Das von ihr übersetzte Gattungsspektrum umfasst u.a. humoristische Kinderbücher, Science Fiction-Romane, autobiografische Romane, Thriller und Adoleszenzromane. Die Fülle ihrer sprachlichen Möglichkeiten zeigt sich nicht nur in der sachlich-nüchternen Darstellung in Joan Lingards Jugendromanen, dem Humor in Dick King-Smiths und Robin Kingslands Werken, sondern auch in der adäquaten Wiedergabe der lyrischen Stimmung in Patricia MacLachlans preisgekrönten Büchern.

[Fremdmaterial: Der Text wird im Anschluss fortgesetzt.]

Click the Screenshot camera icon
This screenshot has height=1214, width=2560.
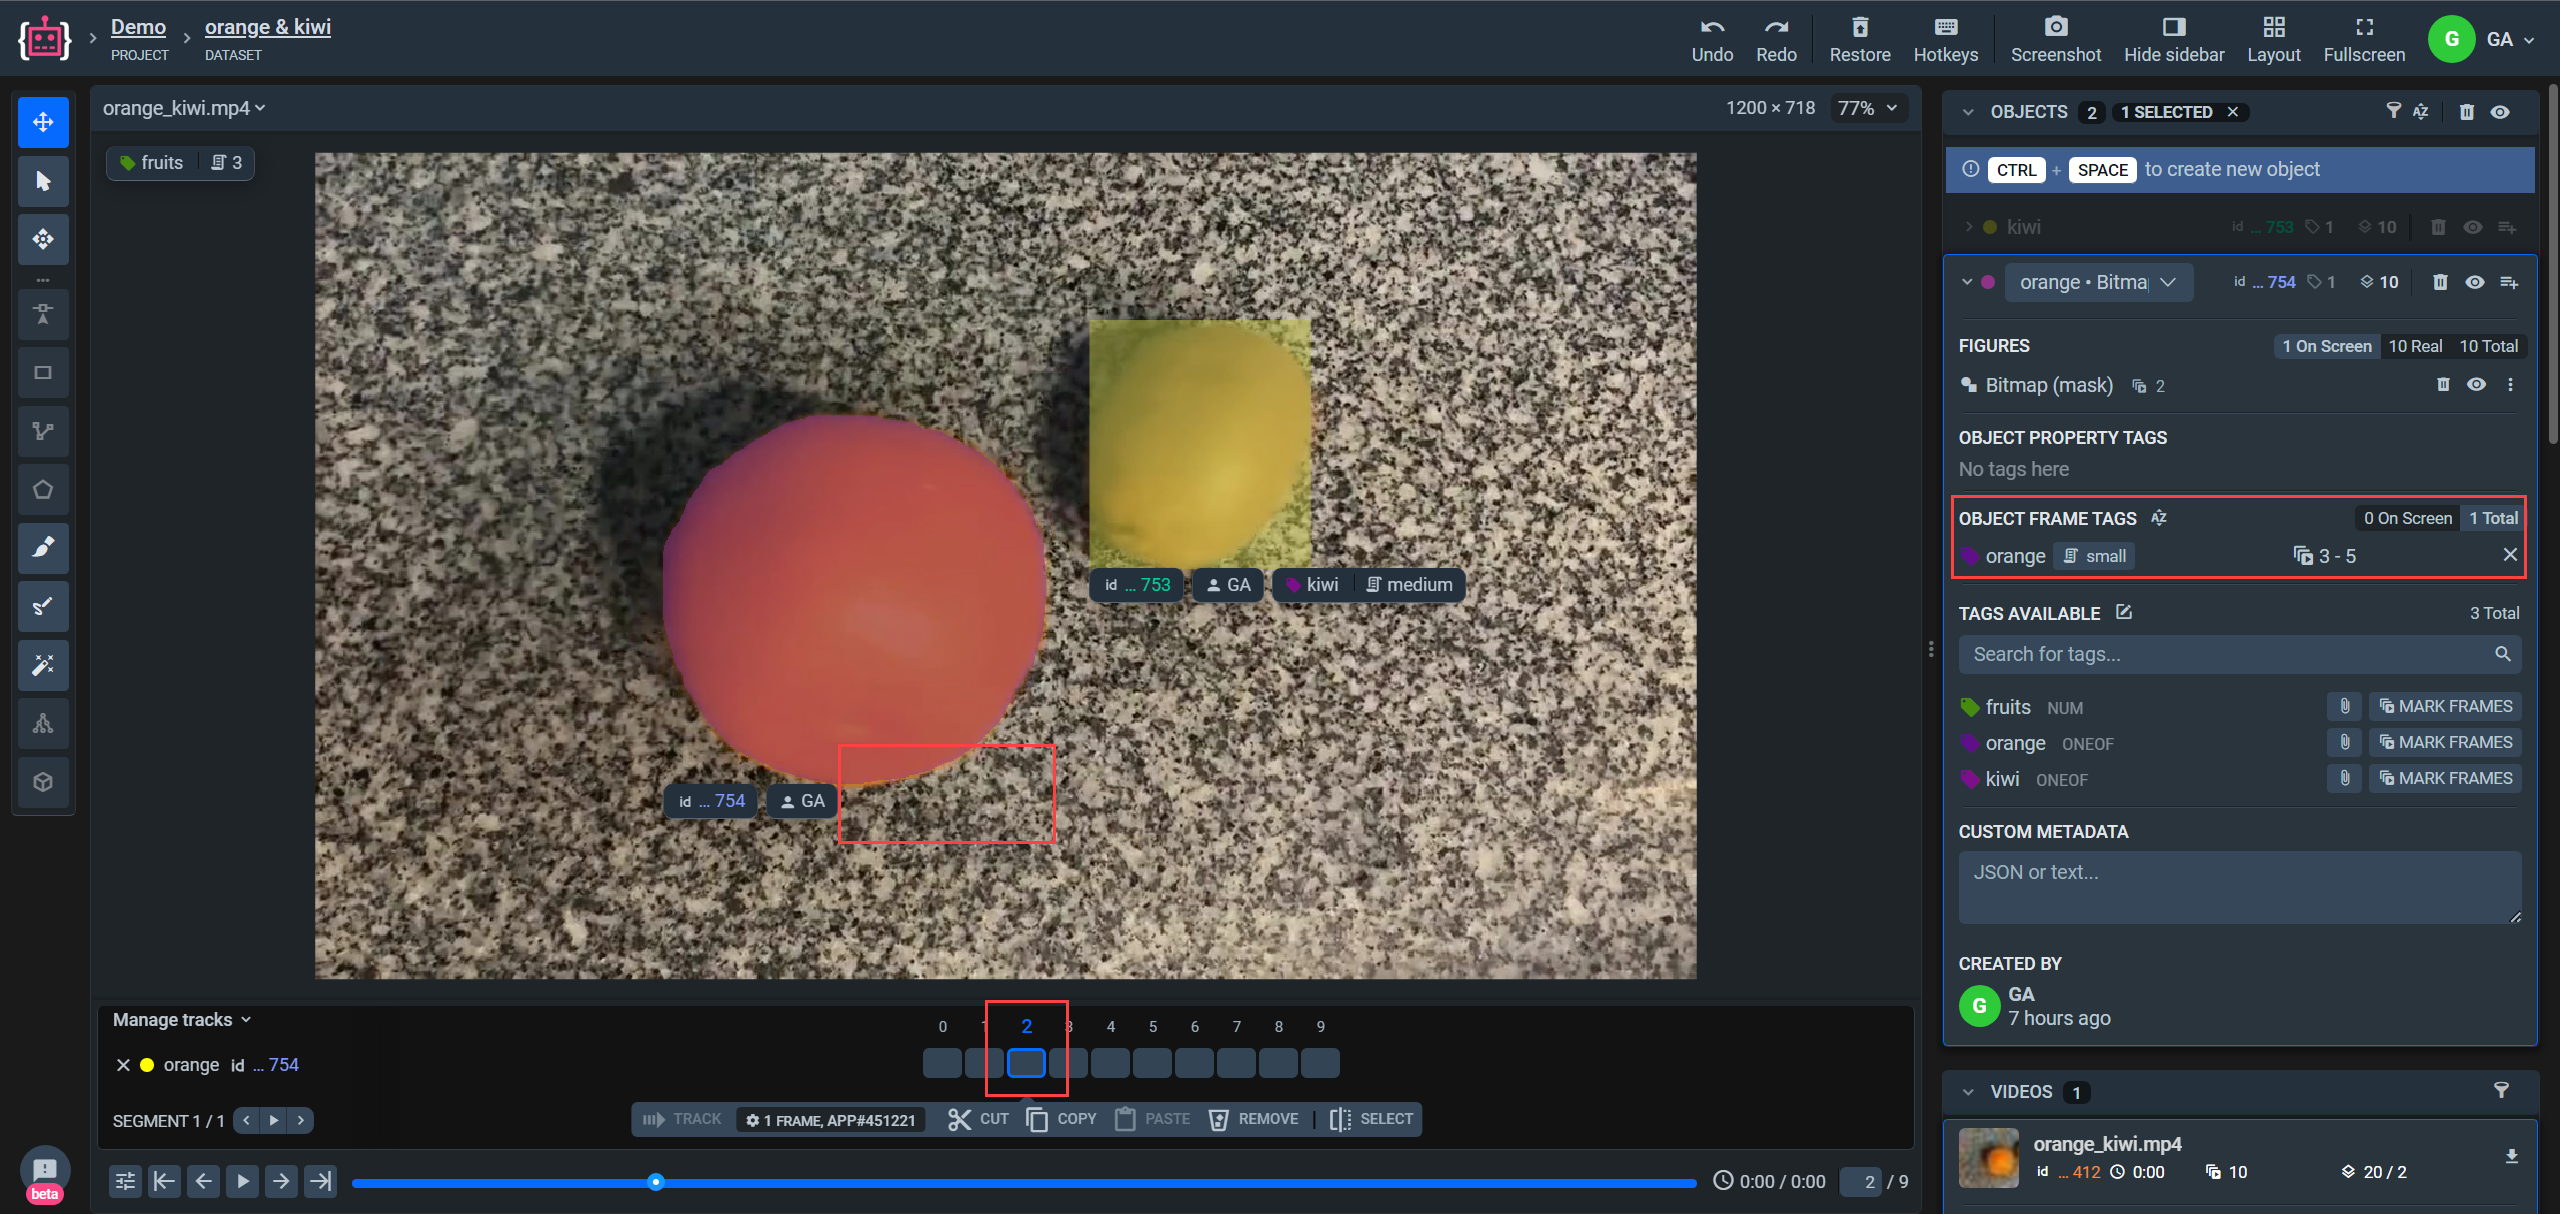pyautogui.click(x=2055, y=27)
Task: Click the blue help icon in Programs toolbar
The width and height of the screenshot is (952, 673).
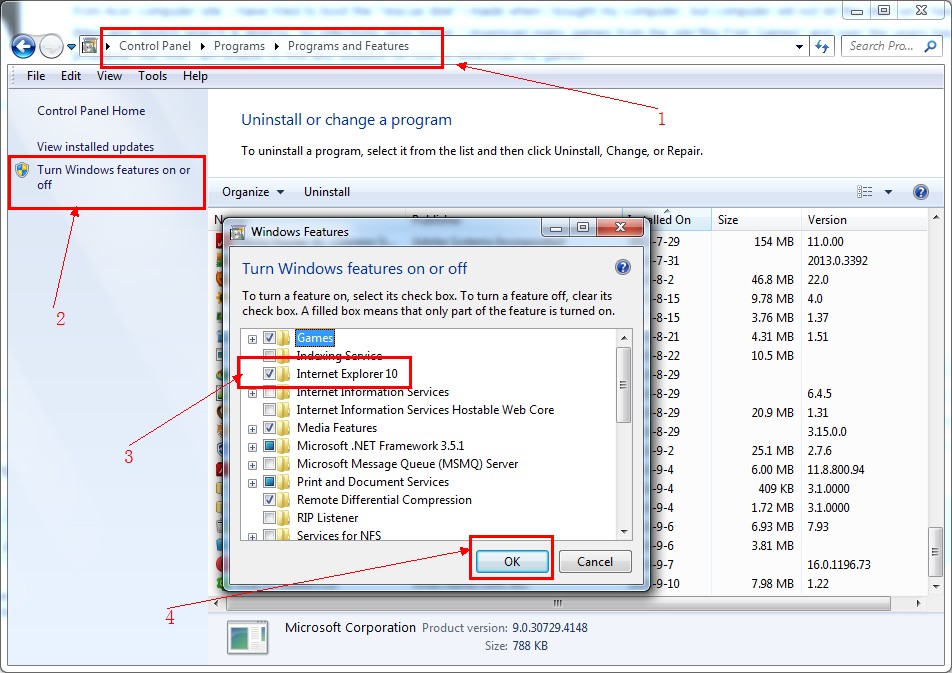Action: click(921, 192)
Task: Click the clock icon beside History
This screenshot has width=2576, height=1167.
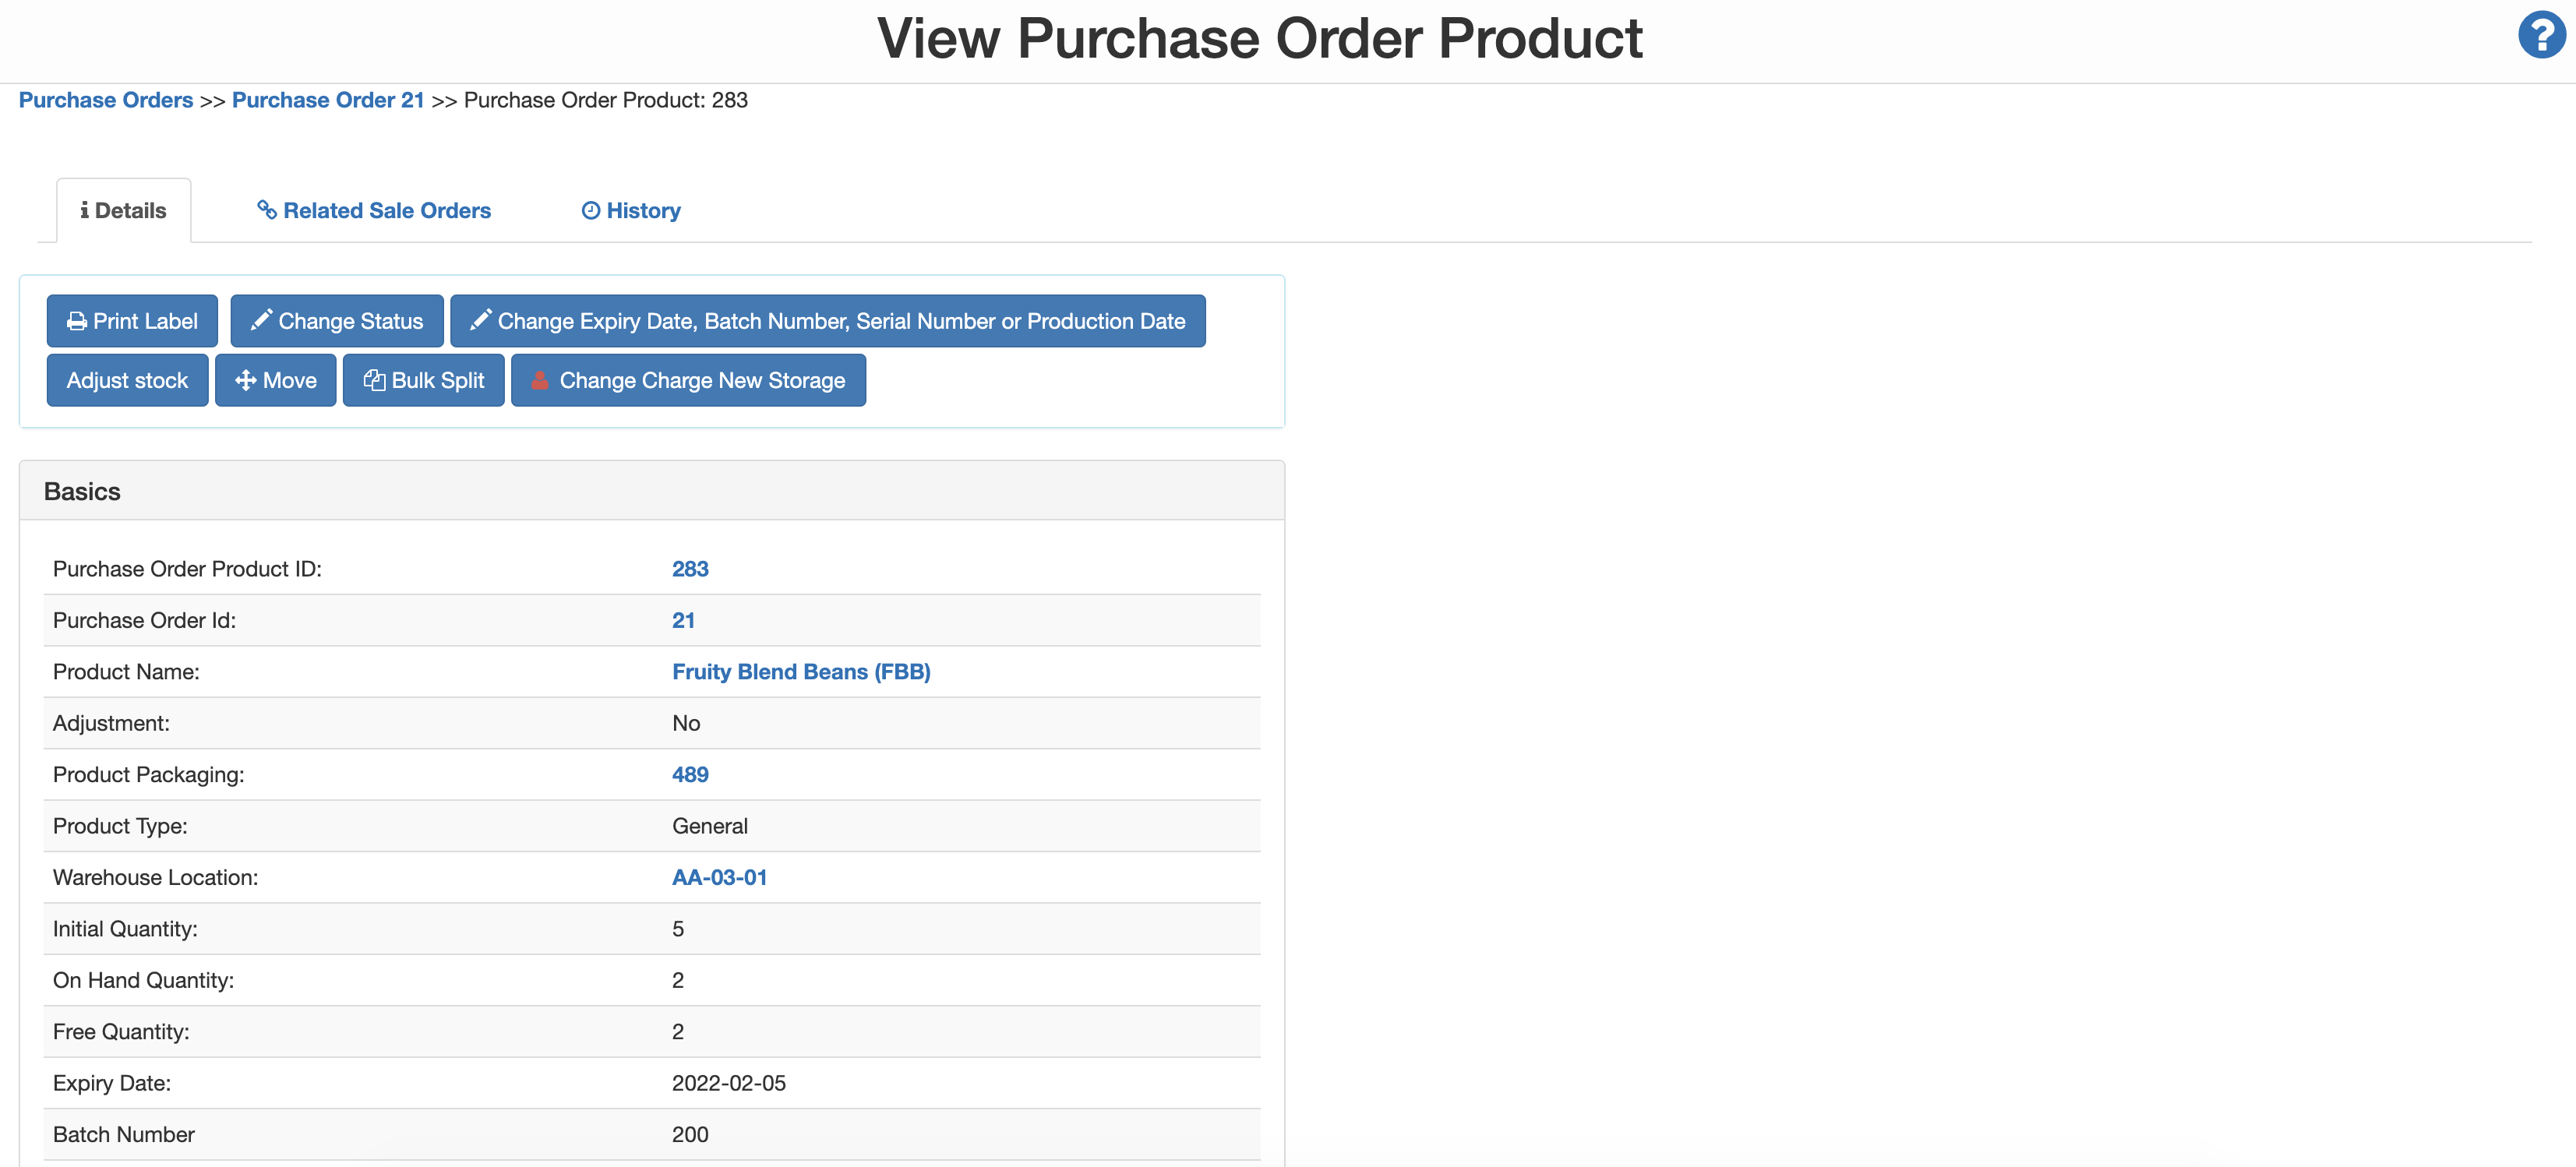Action: [591, 210]
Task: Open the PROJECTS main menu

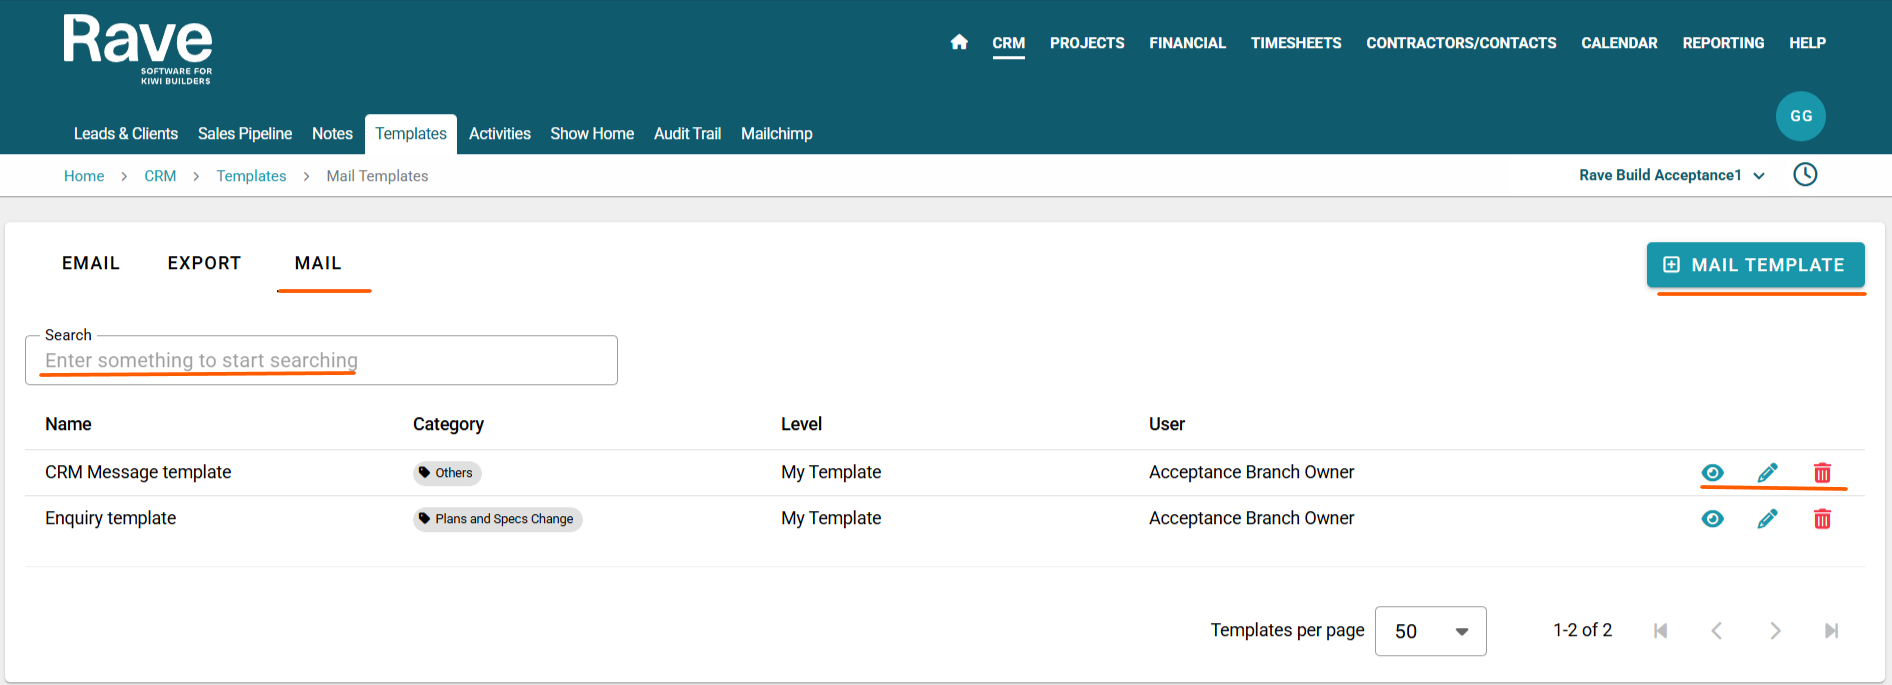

Souverän vermittelt sie die sprachliche Komplexität der fantastischen Romane von Tim Bowler und Sylvia Waugh ebenso wie die psychologische Dichte in den Werken Paula Fox' und Janni Howkers. Dabei versteht sie es, bis ins kleinste Detail verschiedene Sprechweisen und Stile zu erfassen. Die Treffsicherheit ihrer Übersetzungen von Jugendsprache, Idiolekten und umgangssprachlichen Äußerungen zeugt von ihrem intensiven Bemühen, die Originalität und Frische der Texte zu wahren und den Lesern einen Eindruck von der Qualität der Vorlagen zu verschaffen. Auch im Vergleich zu bereits vorliegenden Übersetzungen des Klassikers Der kleine Lord (1886) von Frances Hodgson Burnett ist es ihr gelungen, die hintergründige Ironie und den subtilen Humor in einer stilistisch klaren Übersetzung zu erfassen, die dem Original ebenbürtig ist. Meisterhaft hat sie die filmische Erzählweise, die Symbolkraft der Bilder und Szenen sowie die düster-bedrohliche Atmosphäre in Robert Cormiers Romanen eingefangen und einem der bedeutendsten Jugendautoren des 20. Jahrhunderts in Deutschland eine Stimme verliehen. Doch Cornelia Krutz-Arnold überzeugt nicht nur durch ihre ungewöhnliche sprachliche Leistung, sondern auch durch ihr Gespür für die Fremdheit der dargestellten Lebens- und Gesellschaftsformen. Sie hat häufig Fußnoten und Anmerkungen eingefügt, die für das Verständnis des Textes notwendige Informationen enthalten: Wissen über historisch-politische Sachverhalte, Erläuterungen über Wort-spiele, nationale Gerichte und Sportarten oder Beschreibungen von gesellschaftlichen Ritualen. Dieses konsequent angewandte Verfahren ist auf dem Gebiet der kinderliterarischen Übersetzung eher ungewöhnlich. Es erleichtert deutschen Lesern den Zugang zu fremden Verhaltensweisen und Kulturen, die in der uns angeblich so vertrauten englischsprachigen Literatur thematisiert werden, etwa in Helen Kims autobiografischem Roman Die Zeit des langen Regens (1996) oder in Wir Goonyas, ihr Nungas (1998) von Phillip Gwynne.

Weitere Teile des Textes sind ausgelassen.